═══ Working data ═══

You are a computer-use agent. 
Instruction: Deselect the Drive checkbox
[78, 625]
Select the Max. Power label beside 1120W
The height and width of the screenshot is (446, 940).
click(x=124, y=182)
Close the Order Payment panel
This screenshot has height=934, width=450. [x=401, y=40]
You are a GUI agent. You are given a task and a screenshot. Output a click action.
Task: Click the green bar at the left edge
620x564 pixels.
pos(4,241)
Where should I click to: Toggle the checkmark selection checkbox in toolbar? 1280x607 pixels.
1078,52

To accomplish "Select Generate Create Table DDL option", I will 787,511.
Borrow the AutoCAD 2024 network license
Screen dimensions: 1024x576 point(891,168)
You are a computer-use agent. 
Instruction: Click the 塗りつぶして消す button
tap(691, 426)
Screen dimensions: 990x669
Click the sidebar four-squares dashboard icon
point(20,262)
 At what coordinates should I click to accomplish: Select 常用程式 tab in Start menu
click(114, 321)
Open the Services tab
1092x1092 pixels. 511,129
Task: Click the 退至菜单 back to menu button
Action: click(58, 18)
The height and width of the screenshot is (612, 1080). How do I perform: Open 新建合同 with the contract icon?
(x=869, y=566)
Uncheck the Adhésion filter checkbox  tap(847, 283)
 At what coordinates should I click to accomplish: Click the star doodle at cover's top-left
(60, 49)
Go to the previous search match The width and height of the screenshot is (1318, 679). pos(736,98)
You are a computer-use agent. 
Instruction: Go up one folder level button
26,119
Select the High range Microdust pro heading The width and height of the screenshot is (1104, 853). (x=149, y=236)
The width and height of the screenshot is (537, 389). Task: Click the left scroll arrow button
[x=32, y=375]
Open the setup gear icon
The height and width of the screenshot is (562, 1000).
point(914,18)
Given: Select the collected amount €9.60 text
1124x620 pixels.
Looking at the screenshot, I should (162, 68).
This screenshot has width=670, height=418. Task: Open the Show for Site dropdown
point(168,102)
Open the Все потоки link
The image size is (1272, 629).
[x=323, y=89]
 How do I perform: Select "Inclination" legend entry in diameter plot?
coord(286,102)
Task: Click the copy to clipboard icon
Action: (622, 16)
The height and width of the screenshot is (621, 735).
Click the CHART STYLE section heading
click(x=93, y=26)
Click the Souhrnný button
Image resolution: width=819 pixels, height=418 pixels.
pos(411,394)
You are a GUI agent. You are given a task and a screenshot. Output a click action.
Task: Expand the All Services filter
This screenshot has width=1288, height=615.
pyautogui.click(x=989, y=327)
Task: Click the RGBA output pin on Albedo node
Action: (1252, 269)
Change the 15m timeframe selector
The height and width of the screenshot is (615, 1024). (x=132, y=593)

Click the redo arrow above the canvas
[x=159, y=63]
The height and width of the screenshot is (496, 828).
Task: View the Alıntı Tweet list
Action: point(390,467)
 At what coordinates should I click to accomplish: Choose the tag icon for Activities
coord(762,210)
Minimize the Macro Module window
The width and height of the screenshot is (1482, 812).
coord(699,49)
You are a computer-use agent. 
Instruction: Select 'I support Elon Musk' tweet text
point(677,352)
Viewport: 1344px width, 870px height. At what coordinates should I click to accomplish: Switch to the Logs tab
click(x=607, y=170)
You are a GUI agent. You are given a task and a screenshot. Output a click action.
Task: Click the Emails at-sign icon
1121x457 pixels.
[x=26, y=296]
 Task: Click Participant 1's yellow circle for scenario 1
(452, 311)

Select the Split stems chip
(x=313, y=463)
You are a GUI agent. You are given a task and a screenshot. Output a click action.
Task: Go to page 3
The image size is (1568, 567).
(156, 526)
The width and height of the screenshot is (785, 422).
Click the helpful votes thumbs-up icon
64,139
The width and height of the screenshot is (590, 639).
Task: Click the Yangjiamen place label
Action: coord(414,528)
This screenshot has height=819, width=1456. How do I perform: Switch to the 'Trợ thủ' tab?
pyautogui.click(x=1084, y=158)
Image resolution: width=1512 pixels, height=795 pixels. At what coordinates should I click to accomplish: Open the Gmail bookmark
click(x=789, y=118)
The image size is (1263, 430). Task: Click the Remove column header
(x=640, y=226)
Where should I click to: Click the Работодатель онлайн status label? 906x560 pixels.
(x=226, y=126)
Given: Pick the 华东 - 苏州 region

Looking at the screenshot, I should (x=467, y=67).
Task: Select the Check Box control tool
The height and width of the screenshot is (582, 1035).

═══

Transcribe the records above with every character unchanged.

You are a computer-use agent. 
Instruction: Deselect the Drive checkbox
[78, 625]
Select the Max. Power label beside 1120W
The height and width of the screenshot is (446, 940).
click(x=124, y=182)
Close the Order Payment panel
This screenshot has height=934, width=450. [x=401, y=40]
You are a GUI agent. You are given a task and a screenshot. Output a click action.
Task: Click the green bar at the left edge
620x564 pixels.
pos(4,241)
Where should I click to: Toggle the checkmark selection checkbox in toolbar? 1280x607 pixels.
1078,52

To accomplish "Select Generate Create Table DDL option", I will 787,511.
Borrow the AutoCAD 2024 network license
Screen dimensions: 1024x576 point(891,168)
You are a computer-use agent. 
Instruction: Click the 塗りつぶして消す button
tap(691, 426)
Screen dimensions: 990x669
Click the sidebar four-squares dashboard icon
point(20,262)
 At what coordinates should I click to accomplish: Select 常用程式 tab in Start menu
click(114, 321)
Open the Services tab
1092x1092 pixels. 511,129
Task: Click the 退至菜单 back to menu button
Action: click(58, 18)
The height and width of the screenshot is (612, 1080). How do I perform: Open 新建合同 with the contract icon?
(x=869, y=566)
Uncheck the Adhésion filter checkbox  tap(847, 283)
 At what coordinates should I click to accomplish: Click the star doodle at cover's top-left
(60, 49)
Go to the previous search match The width and height of the screenshot is (1318, 679). pos(736,98)
You are a computer-use agent. 
Instruction: Go up one folder level button
26,119
Select the High range Microdust pro heading The width and height of the screenshot is (1104, 853). (x=149, y=236)
The width and height of the screenshot is (537, 389). Task: Click the left scroll arrow button
[x=32, y=375]
Open the setup gear icon
The height and width of the screenshot is (562, 1000).
point(914,18)
Given: Select the collected amount €9.60 text
1124x620 pixels.
Looking at the screenshot, I should (162, 68).
This screenshot has width=670, height=418. Task: Open the Show for Site dropdown
point(168,102)
Open the Все потоки link
The image size is (1272, 629).
[x=323, y=89]
 How do I perform: Select "Inclination" legend entry in diameter plot?
coord(286,102)
Task: Click the copy to clipboard icon
Action: (622, 16)
The height and width of the screenshot is (621, 735).
Click the CHART STYLE section heading
click(x=93, y=26)
Click the Souhrnný button
Image resolution: width=819 pixels, height=418 pixels.
pos(411,394)
You are a GUI agent. You are given a task and a screenshot. Output a click action.
Task: Expand the All Services filter
This screenshot has width=1288, height=615.
pyautogui.click(x=989, y=327)
Task: Click the RGBA output pin on Albedo node
Action: (1252, 269)
Change the 15m timeframe selector
The height and width of the screenshot is (615, 1024). (x=132, y=593)

Click the redo arrow above the canvas
[x=159, y=63]
The height and width of the screenshot is (496, 828).
Task: View the Alıntı Tweet list
Action: point(390,467)
 At what coordinates should I click to accomplish: Choose the tag icon for Activities
coord(762,210)
Minimize the Macro Module window
The width and height of the screenshot is (1482, 812).
coord(699,49)
You are a computer-use agent. 
Instruction: Select 'I support Elon Musk' tweet text
point(677,352)
Viewport: 1344px width, 870px height. At what coordinates should I click to accomplish: Switch to the Logs tab
click(x=607, y=170)
You are a GUI agent. You are given a task and a screenshot. Output a click action.
Task: Click the Emails at-sign icon
1121x457 pixels.
[x=26, y=296]
 Task: Click Participant 1's yellow circle for scenario 1
(452, 311)

Select the Split stems chip
(x=313, y=463)
You are a GUI agent. You are given a task and a screenshot. Output a click action.
Task: Go to page 3
The image size is (1568, 567).
(156, 526)
The width and height of the screenshot is (785, 422).
Click the helpful votes thumbs-up icon
64,139
The width and height of the screenshot is (590, 639).
Task: Click the Yangjiamen place label
Action: coord(414,528)
This screenshot has height=819, width=1456. How do I perform: Switch to the 'Trợ thủ' tab?
pyautogui.click(x=1084, y=158)
Image resolution: width=1512 pixels, height=795 pixels. At what coordinates should I click to accomplish: Open the Gmail bookmark
click(x=789, y=118)
The image size is (1263, 430). Task: Click the Remove column header
(x=640, y=226)
Where should I click to: Click the Работодатель онлайн status label? 906x560 pixels.
(x=226, y=126)
Given: Pick the 华东 - 苏州 region

Looking at the screenshot, I should (x=467, y=67).
Task: Select the Check Box control tool
The height and width of the screenshot is (582, 1035).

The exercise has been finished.